La tassa sull’oro: aliquota agevolata del 12,5%

La tassa sull’oro: aliquota agevolata del 12,5%

Milano – Un’aliquota agevolata del 12,5% per chi decida, entro il 30 giugno 2026, di rivalutare l’oro da investimento in proprio possesso (lingotti, placchette o monete). È questo – scrive Il Corriere Della Sera – il contenuto di un emendamento, con proponenti Giulio Centemero (Lega) e Maurizio Casasco (Forza Italia), alla manovra di Bilancio in vista della sua conversione parlamentare. L’aliquota sarebbe agevolata in quanto inferiore a quella standard prevista del 26%.  Si tratta di un’imposta che punta a introdurre una tassazione sulla rivalutazione dell’oro da investimento posseduto dalle famiglie italiane. Un valore compreso, secondo alcune stime, fra 133 e 166 miliardi di euro.

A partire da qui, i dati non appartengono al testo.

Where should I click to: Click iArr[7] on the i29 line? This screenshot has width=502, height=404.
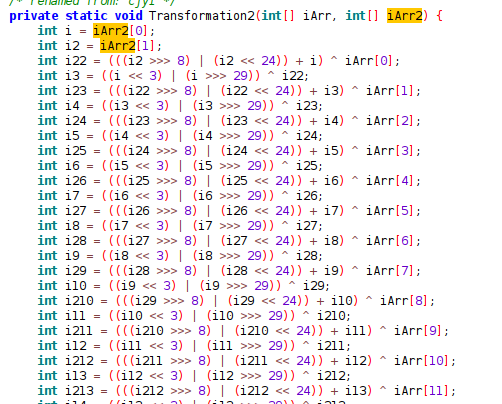(x=390, y=271)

Ipotizzando un’adesione del 10%, la misura darebbe un gettito stimato tra 1,67 e 2,08 miliardi, e darebbe respiro alle casse dello Stato e al governo in cerca di coperture finanziarie. L’obiettivo della misura è «facilitare l’emersione e la circolazione di oro fisico da investimento, garantendo al tempo stesso un incremento del gettito».